** Assignment **
I need the lines from the one containing "Given: Toggle the clip activator circle" through the last line of the entries retyped exactly, with no pictures among them.

** Record excerpts **
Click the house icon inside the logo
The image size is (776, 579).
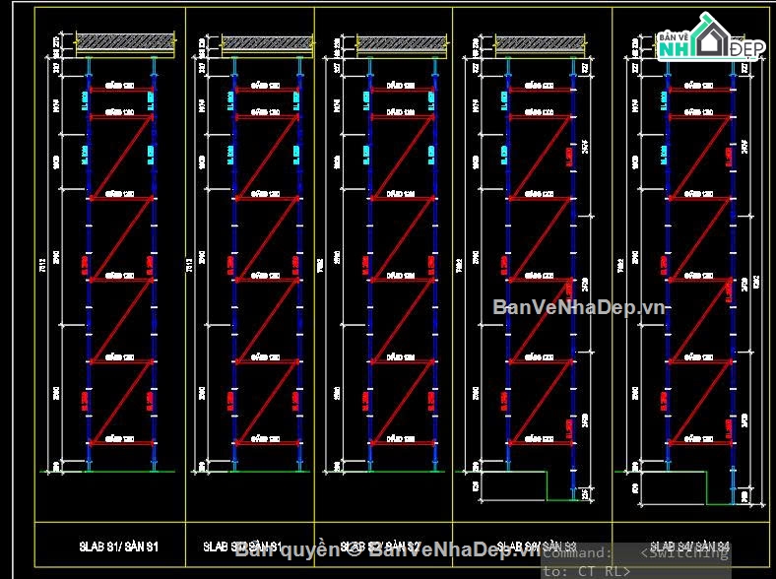click(x=712, y=35)
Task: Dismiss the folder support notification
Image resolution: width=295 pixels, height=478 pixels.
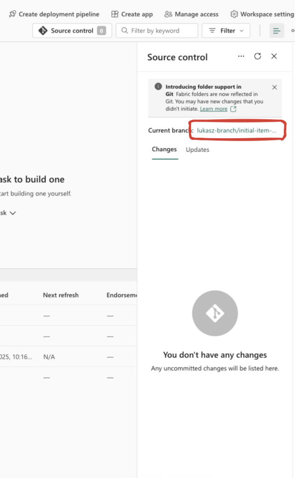Action: click(x=274, y=87)
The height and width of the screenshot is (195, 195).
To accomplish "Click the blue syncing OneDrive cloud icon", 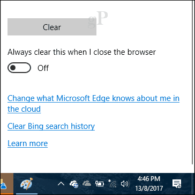I will click(x=74, y=184).
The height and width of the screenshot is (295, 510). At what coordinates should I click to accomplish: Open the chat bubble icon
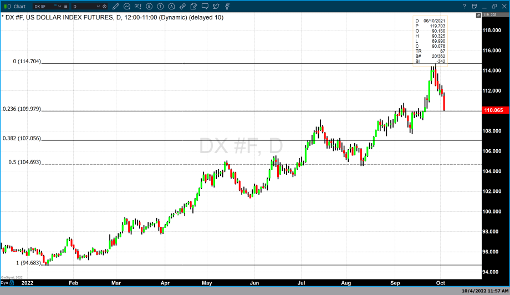[x=205, y=6]
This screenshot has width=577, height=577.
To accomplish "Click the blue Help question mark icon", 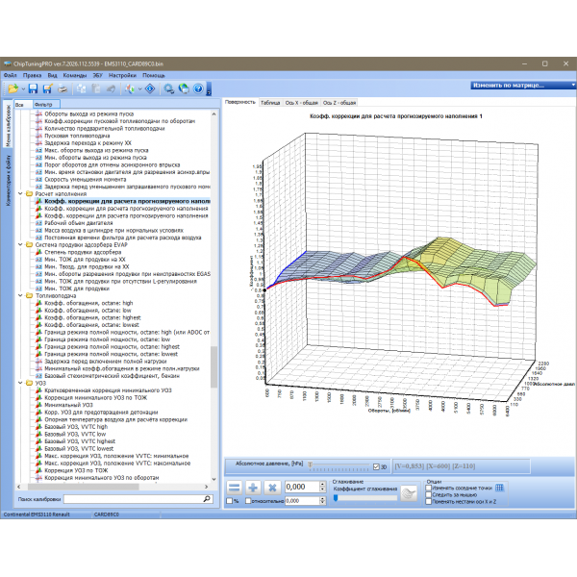I will [198, 88].
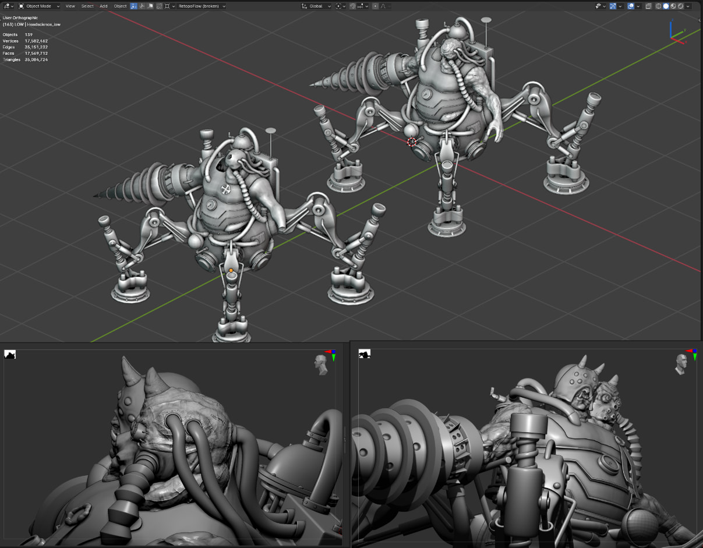Switch to rendered viewport shading
The image size is (703, 548).
[x=680, y=6]
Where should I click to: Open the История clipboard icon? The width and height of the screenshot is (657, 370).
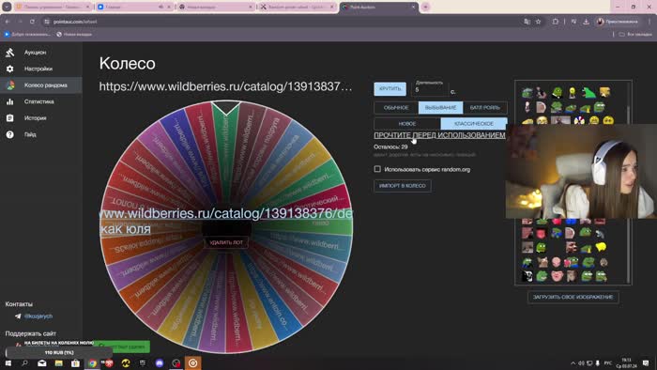point(10,118)
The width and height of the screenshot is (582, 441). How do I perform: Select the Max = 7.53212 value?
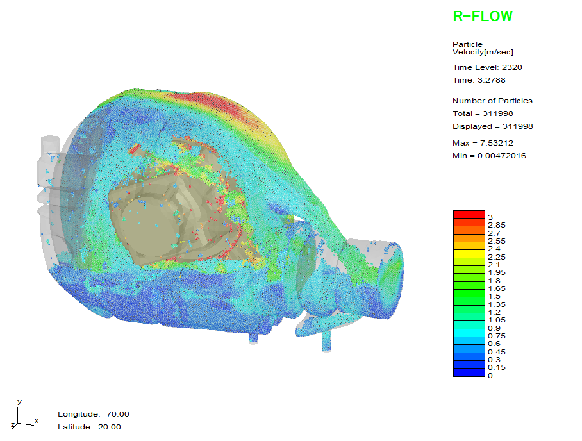(483, 143)
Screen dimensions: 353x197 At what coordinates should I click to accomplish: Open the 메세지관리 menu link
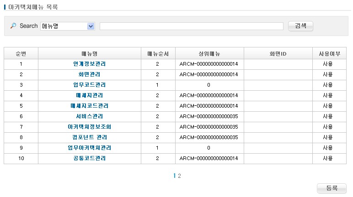coord(89,95)
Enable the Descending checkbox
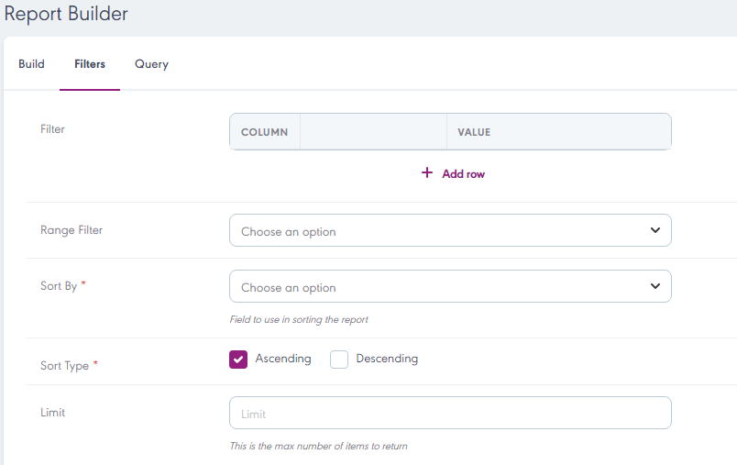Screen dimensions: 737x465 coord(339,360)
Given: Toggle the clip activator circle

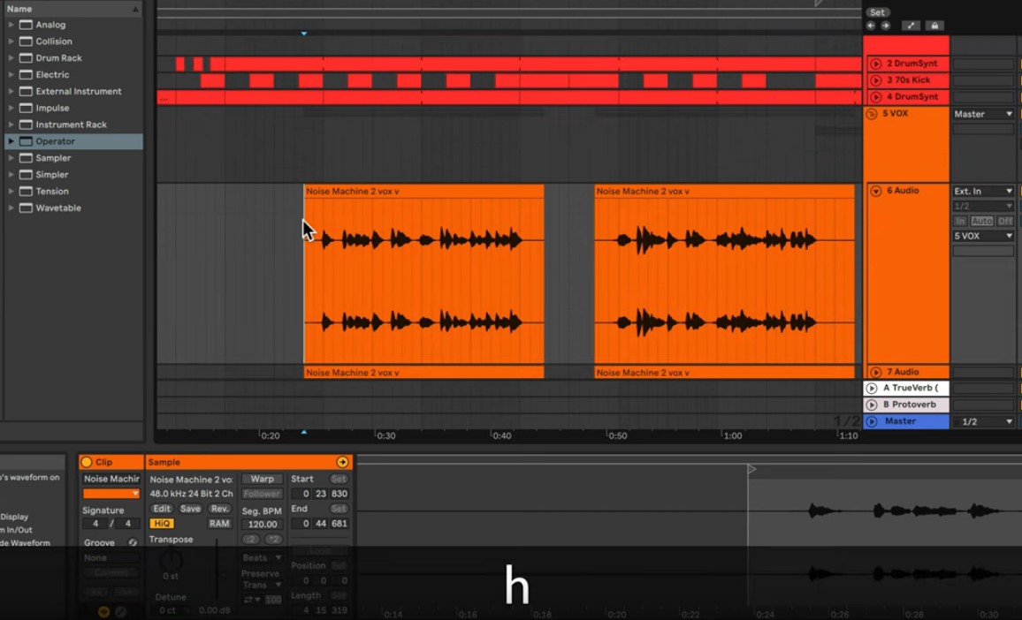Looking at the screenshot, I should pos(87,462).
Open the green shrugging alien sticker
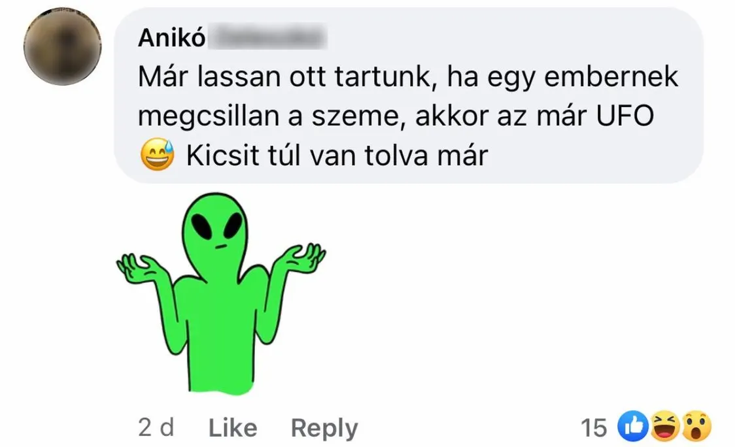 (x=220, y=293)
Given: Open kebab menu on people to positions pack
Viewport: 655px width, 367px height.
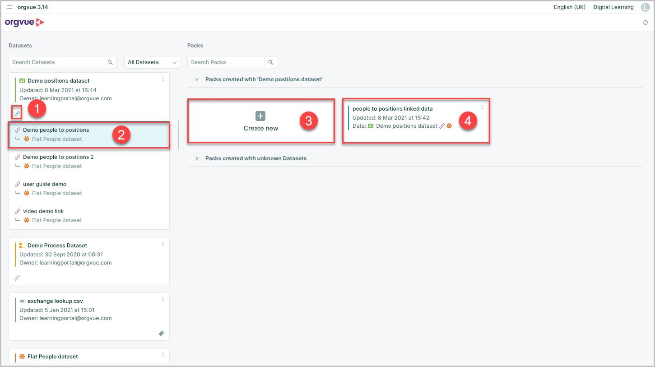Looking at the screenshot, I should click(x=482, y=107).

** Answer section **
Given: Toggle the clip activator circle

Looking at the screenshot, I should pos(87,462).
Open the green shrugging alien sticker
 (x=220, y=293)
Given: Open kebab menu on people to positions pack
Viewport: 655px width, 367px height.
Looking at the screenshot, I should click(x=482, y=107).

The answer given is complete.